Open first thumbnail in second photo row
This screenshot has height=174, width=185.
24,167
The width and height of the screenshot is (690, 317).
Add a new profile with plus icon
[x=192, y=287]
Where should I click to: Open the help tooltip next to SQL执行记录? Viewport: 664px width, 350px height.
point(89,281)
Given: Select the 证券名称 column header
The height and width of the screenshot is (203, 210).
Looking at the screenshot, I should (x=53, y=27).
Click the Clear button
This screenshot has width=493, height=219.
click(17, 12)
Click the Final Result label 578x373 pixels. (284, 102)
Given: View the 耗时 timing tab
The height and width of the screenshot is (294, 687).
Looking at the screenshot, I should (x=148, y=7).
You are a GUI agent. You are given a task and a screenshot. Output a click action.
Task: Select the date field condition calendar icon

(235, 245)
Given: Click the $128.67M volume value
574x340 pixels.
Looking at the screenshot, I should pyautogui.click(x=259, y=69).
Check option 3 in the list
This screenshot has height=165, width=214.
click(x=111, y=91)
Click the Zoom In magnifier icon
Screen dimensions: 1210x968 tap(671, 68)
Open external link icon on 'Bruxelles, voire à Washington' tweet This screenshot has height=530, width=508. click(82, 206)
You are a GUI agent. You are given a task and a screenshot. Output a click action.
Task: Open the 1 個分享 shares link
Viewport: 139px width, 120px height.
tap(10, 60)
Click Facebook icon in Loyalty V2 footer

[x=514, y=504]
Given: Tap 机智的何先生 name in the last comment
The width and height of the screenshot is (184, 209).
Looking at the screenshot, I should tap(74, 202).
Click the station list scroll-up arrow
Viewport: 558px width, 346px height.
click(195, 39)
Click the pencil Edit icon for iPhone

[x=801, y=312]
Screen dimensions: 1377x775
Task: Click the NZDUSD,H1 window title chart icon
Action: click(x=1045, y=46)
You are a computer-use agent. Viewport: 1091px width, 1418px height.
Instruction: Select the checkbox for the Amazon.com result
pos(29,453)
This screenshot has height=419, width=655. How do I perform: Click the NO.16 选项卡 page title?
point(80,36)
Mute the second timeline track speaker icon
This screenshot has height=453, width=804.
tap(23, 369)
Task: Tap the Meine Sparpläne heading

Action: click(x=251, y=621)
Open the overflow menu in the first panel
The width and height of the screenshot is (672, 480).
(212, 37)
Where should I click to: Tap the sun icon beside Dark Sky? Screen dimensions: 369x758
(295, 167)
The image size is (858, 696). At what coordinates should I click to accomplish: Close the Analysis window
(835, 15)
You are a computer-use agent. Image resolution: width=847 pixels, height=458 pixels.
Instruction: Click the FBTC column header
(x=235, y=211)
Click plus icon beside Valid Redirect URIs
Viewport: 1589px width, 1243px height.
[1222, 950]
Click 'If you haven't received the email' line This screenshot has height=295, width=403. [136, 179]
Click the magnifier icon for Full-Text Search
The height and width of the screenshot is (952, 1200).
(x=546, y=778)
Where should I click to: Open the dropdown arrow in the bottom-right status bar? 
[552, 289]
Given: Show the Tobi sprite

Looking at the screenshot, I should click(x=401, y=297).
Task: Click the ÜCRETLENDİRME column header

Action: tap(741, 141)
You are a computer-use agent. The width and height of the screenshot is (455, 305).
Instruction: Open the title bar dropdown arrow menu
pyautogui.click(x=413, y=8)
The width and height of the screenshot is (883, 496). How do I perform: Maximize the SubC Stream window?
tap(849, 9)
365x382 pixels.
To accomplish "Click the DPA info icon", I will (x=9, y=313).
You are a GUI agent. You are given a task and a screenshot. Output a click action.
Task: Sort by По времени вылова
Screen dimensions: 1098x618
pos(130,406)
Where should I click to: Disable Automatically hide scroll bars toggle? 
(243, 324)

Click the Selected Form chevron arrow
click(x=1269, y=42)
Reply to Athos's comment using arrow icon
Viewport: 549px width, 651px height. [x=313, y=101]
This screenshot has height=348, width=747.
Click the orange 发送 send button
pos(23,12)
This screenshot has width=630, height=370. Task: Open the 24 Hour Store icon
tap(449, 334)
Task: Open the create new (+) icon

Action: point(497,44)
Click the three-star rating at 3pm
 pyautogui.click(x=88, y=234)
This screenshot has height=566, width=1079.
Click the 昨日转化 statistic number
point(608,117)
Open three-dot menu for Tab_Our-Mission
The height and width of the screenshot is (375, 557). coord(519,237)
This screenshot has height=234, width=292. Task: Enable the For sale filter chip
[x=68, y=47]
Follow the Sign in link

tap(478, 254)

WHAT YOU SHOULD DO: Swap "Facebook icon" for "Instagram icon" throughout the entries above and write all the lines out again, leaving everything else unchanged.

SOLUTION TO THE PROBLEM:
Open first thumbnail in second photo row
This screenshot has height=174, width=185.
24,167
The width and height of the screenshot is (690, 317).
Add a new profile with plus icon
[x=192, y=287]
Where should I click to: Open the help tooltip next to SQL执行记录? Viewport: 664px width, 350px height.
point(89,281)
Given: Select the 证券名称 column header
The height and width of the screenshot is (203, 210).
Looking at the screenshot, I should (x=53, y=27).
Click the Clear button
This screenshot has width=493, height=219.
click(17, 12)
Click the Final Result label 578x373 pixels. (284, 102)
Given: View the 耗时 timing tab
The height and width of the screenshot is (294, 687).
Looking at the screenshot, I should (x=148, y=7).
You are a GUI agent. You are given a task and a screenshot. Output a click action.
Task: Select the date field condition calendar icon

(235, 245)
Given: Click the $128.67M volume value
574x340 pixels.
Looking at the screenshot, I should pyautogui.click(x=259, y=69).
Check option 3 in the list
This screenshot has height=165, width=214.
click(x=111, y=91)
Click the Zoom In magnifier icon
Screen dimensions: 1210x968 tap(671, 68)
Open external link icon on 'Bruxelles, voire à Washington' tweet This screenshot has height=530, width=508. click(82, 206)
You are a GUI agent. You are given a task and a screenshot. Output a click action.
Task: Open the 1 個分享 shares link
Viewport: 139px width, 120px height.
tap(10, 60)
Click Instagram icon in Loyalty V2 footer

[x=514, y=504]
Given: Tap 机智的何先生 name in the last comment
The width and height of the screenshot is (184, 209).
Looking at the screenshot, I should tap(74, 202).
Click the station list scroll-up arrow
Viewport: 558px width, 346px height.
click(195, 39)
Click the pencil Edit icon for iPhone

[x=801, y=312]
Screen dimensions: 1377x775
Task: Click the NZDUSD,H1 window title chart icon
Action: click(x=1045, y=46)
You are a computer-use agent. Viewport: 1091px width, 1418px height.
Instruction: Select the checkbox for the Amazon.com result
pos(29,453)
This screenshot has height=419, width=655. How do I perform: Click the NO.16 选项卡 page title?
point(80,36)
Mute the second timeline track speaker icon
This screenshot has height=453, width=804.
tap(23, 369)
Task: Tap the Meine Sparpläne heading

Action: click(x=251, y=621)
Open the overflow menu in the first panel
The width and height of the screenshot is (672, 480).
(212, 37)
Where should I click to: Tap the sun icon beside Dark Sky? Screen dimensions: 369x758
(295, 167)
The image size is (858, 696). At what coordinates should I click to accomplish: Close the Analysis window
(835, 15)
You are a computer-use agent. Image resolution: width=847 pixels, height=458 pixels.
Instruction: Click the FBTC column header
(x=235, y=211)
Click plus icon beside Valid Redirect URIs
Viewport: 1589px width, 1243px height.
[1222, 950]
Click 'If you haven't received the email' line This screenshot has height=295, width=403. [136, 179]
Click the magnifier icon for Full-Text Search
The height and width of the screenshot is (952, 1200).
(x=546, y=778)
Where should I click to: Open the dropdown arrow in the bottom-right status bar? 
[552, 289]
Given: Show the Tobi sprite

Looking at the screenshot, I should click(x=401, y=297).
Task: Click the ÜCRETLENDİRME column header

Action: tap(741, 141)
You are a computer-use agent. The width and height of the screenshot is (455, 305).
Instruction: Open the title bar dropdown arrow menu
pyautogui.click(x=413, y=8)
The width and height of the screenshot is (883, 496). How do I perform: Maximize the SubC Stream window?
tap(849, 9)
365x382 pixels.
To accomplish "Click the DPA info icon", I will (x=9, y=313).
You are a GUI agent. You are given a task and a screenshot. Output a click action.
Task: Sort by По времени вылова
Screen dimensions: 1098x618
pos(130,406)
Where should I click to: Disable Automatically hide scroll bars toggle? 
(243, 324)

Click the Selected Form chevron arrow
click(x=1269, y=42)
Reply to Athos's comment using arrow icon
Viewport: 549px width, 651px height. [x=313, y=101]
This screenshot has height=348, width=747.
Click the orange 发送 send button
pos(23,12)
This screenshot has width=630, height=370. Task: Open the 24 Hour Store icon
tap(449, 334)
Task: Open the create new (+) icon

Action: point(497,44)
Click the three-star rating at 3pm
 pyautogui.click(x=88, y=234)
This screenshot has height=566, width=1079.
Click the 昨日转化 statistic number
point(608,117)
Open three-dot menu for Tab_Our-Mission
The height and width of the screenshot is (375, 557). coord(519,237)
This screenshot has height=234, width=292. Task: Enable the For sale filter chip
[x=68, y=47]
Follow the Sign in link

tap(478, 254)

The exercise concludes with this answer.